The results aren't even very good. They claim 60x speedup, but compared to what? HuggingFace's Diffusers Autopipeline... a company notorious for buggy code and inefficient pipelines. And that's for naively running the pipeline on every image. Give me a break.

godelski · 2023-12-24T07:28:01.000000Z

> instead of helping me understand their research (y'know, the entire reason journals got started??)

ML is crazy right now and people don't see papers as means of researchers communicating to other researchers. You write papers to reviewers. But your reviewers are stochastic so it's hard to write to them because they may or may not be in your niche.

I'll add though that this isn't why journals were created and that CS/ML doesn't typically use journals ({T,J}MLR, PAMI, and a few exist, sure) and instead write to conferences. Fixed dates, zero sum, 1.5 shot setting (1 rebuttal, zero revisions). Journals were created for dissemination of papers, indirectly about communicating to one another, but you know... now we got Arxiv and blogs and websites are sometimes way better just like how papers got better with pictures with computer graphics.

kristopolous · 2023-12-24T02:25:01.000000Z

Somehow just hacking together code to create something is considered publishable these days. The code works but it really is just pasted together stuff from the last few weeks of research.

godelski · 2023-12-24T07:33:12.000000Z

I don't think I have a problem with this tbh. Though this specifically looks more engineering and product oriented. What I do have a problem with is comparing papers across vastly different TRLs and comparing works done with 100 GPU years of compute to works with 1 GPU year (or less). Just completely different class of works and comparing is void of context, you know?

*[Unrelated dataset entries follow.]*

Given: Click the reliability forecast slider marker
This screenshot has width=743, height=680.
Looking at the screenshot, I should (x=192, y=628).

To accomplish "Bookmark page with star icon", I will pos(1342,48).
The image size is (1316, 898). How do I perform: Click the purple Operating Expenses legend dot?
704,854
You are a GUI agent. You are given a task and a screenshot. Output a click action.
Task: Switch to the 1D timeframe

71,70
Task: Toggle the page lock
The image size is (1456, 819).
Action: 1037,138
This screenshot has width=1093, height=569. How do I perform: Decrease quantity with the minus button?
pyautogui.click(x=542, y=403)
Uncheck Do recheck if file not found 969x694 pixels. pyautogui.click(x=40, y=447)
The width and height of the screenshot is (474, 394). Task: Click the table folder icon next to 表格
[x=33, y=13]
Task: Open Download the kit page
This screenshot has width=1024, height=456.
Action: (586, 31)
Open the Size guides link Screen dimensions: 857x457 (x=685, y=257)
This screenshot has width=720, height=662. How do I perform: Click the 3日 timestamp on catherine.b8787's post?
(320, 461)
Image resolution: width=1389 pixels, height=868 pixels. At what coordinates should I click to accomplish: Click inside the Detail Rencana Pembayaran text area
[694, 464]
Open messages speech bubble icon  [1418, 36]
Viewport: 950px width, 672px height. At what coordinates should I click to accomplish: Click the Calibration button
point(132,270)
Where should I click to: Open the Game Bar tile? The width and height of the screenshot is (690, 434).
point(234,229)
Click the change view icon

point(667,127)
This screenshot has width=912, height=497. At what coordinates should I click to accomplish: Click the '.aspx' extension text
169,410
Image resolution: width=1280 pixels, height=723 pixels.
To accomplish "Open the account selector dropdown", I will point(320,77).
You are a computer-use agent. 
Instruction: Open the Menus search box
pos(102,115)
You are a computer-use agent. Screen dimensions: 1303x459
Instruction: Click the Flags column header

The reason I don't have a problem is I see papers as how we researchers communicate with other researchers. But I feel that's not how everyone sees them and there's the aspect that this is how we're judged so incentives get misaligned with actual goal. Idk if the reward hacking is ironic or makes sense because our job is to optimize. But don't let anyone try to convince you that reward (or any cost function) is enough.

pro9 · 2023-12-24T02:55:11.000000Z

The parameters and algorithms can be inferred from the code. Perhaps what’s unnecessary is tradition to wrap physical reality in human language semantics.

The complexity is in the hardware. Programming has only ever been templating desired machine state. Programmers fell into a religious like state of seeing their more ornate efforts as essential to making a purpose built counting machine count.